It’s hard enough trying to run a business in a recession, but some of the traders on Rose Inn Street say they are having to deal with intimidation and crime too.
One trader spoke of people coming in groups of three or four and intimidating shop keepers and customers, particularly around 5 or 6pm and even in the middle of the day.
Another said that he has been physically assaulted and that his items in his shop had been smashed up. Things have got so bad, he said, that he is thinking of leaving Kilkenny at the end of this year despite being here for decades.
Some of the incidents have been thefts, but others have been outright vandalism, he said.
Another instance saw a man go into an outlet on the street, jump onto the counter and yell, “Open the *&^% till.”
“They just want to rob and break things,” he said. “That is what we are putting up with every day.”
Pointing to the stabbing of a man on the street in recent months, he said: “There is no law in Kilkenny.”
Trader Brian Martin of Kilkenny Craft said he was having trouble as well, in his case a group of teenagers who have been regularly targeting his premises.
Gardaí suggested to him that he should keep a list of incidents, and from the second week in January until the start of February he had 22 complaints on the list.
Things had quietened down after such issues were raised at a public meeting of the Borough Council’s joint policing committee two weeks ago but then started again last week, he said.
In the meaintime, he has installed a security camera in the shop.
And while some traders are frustrated that there haven’t been more arrests, Mr Martin said “the police do try to help out” and that he has sympathy for what the gardaí have to contend with on a Saturday night, particularly on John Street.
“They do a fantastic job, and it happens every Saturday night,” he said. “There is a war zone on John Street – and that is allowed to continue.”
The bottom line, he said, is that “I have a right to make a living and trade here, and I don’t need this.”
“All I really want is for 10 concerned adults in Kilkenny stand up to these people,” he said. “The lawful people going about their business are not being looked after.”

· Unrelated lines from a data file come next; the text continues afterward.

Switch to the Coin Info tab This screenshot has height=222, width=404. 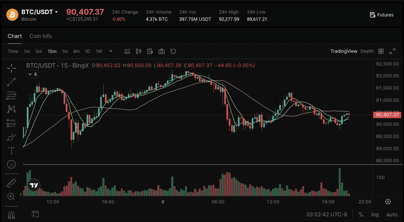(41, 36)
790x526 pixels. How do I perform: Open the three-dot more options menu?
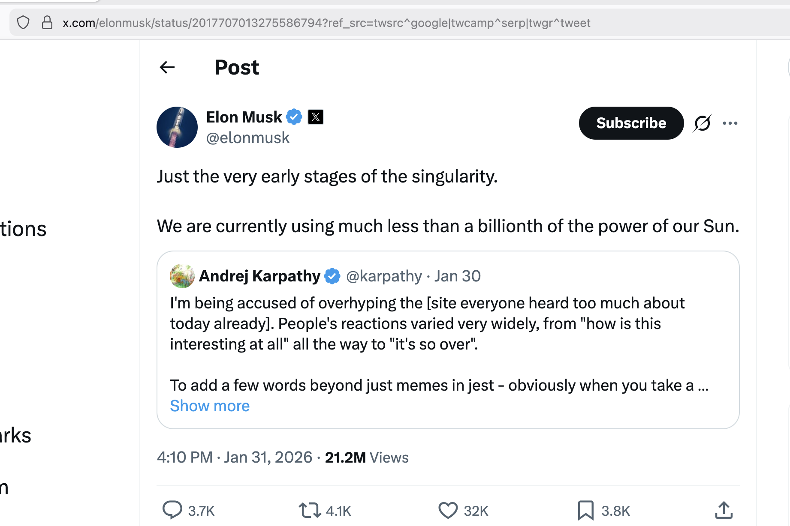[x=730, y=123]
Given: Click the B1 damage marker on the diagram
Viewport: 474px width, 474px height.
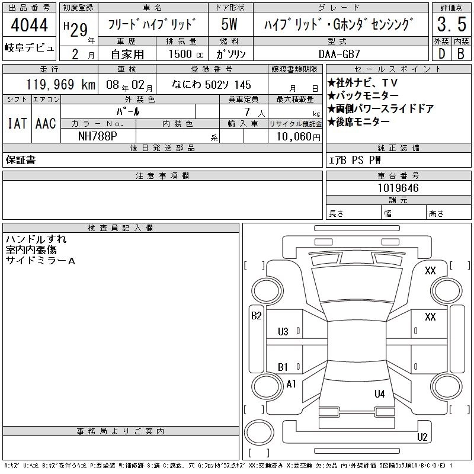Looking at the screenshot, I should click(283, 367).
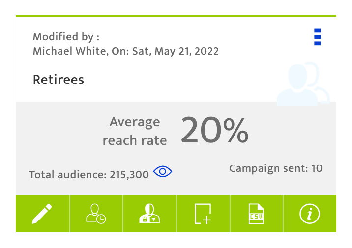Select the Michael White date line
Screen dimensions: 352x248
(x=126, y=51)
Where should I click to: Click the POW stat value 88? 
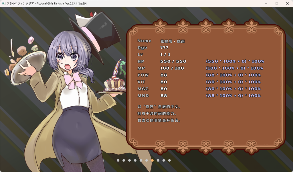point(164,75)
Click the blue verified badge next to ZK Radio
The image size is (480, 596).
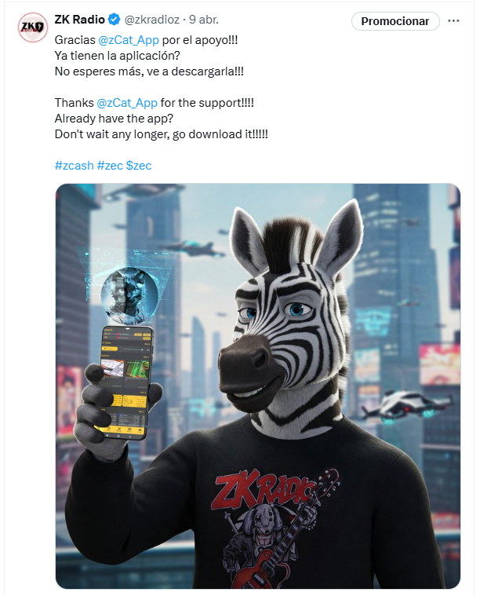(x=115, y=20)
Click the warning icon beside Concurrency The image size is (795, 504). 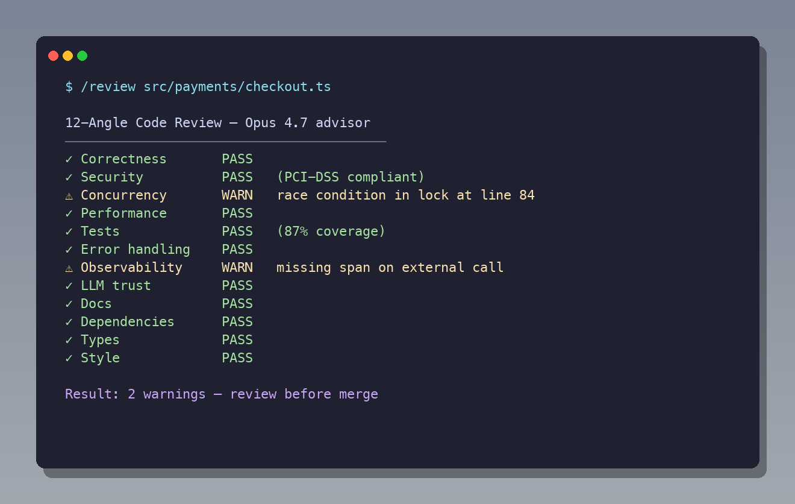69,195
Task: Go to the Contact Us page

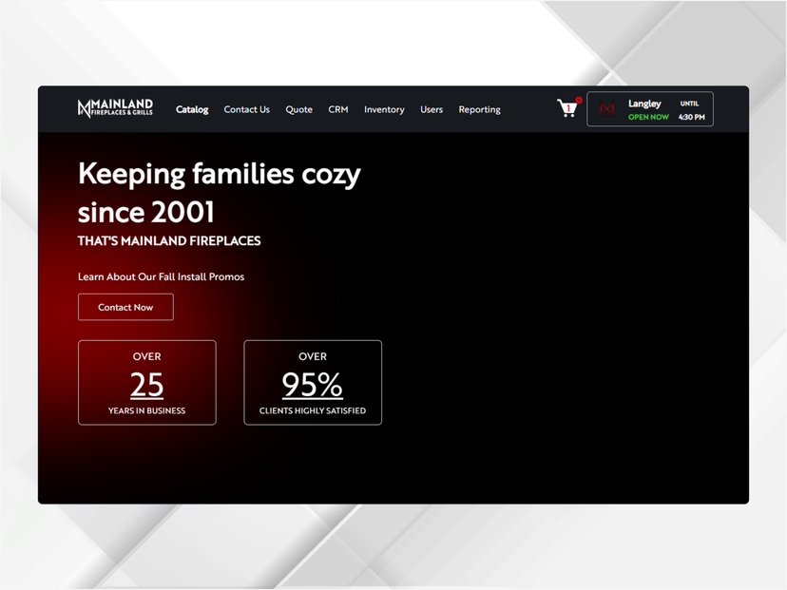Action: [x=246, y=109]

Another trader said, however, that while there had been a few incidents, it was more important to get on with business instead of sending out a negative message about the street. “I have had a few incidents but I don’t feel under seige,” the trader said. “It’s not that I am okay with that, but Kilkenny has to put its best foot forward.”
Butterslip priorietor Anne Barber likewise said it was more important to focus on the positive things that are happening in the area, including an up-coming initiative for Kieran Street.
The launch of Kieran Street as a “project street,” in conjunction with Keep Kilkenny Beautiful and Kilkenny Borough Council, including Mayor David Fitzgerald, will see the street “spruced up,” touching up paint where needed, removing any litter and improving access.
The idea, Ms Barber said, is to “help it reach its potential.”
“It’s a beautiful pedestrianised street and for the main part it’s independent shops and businesses, which is unusual in this day and age,” she said. A group of students from IT Carlow are also working on a project using social media to promote the street, she said.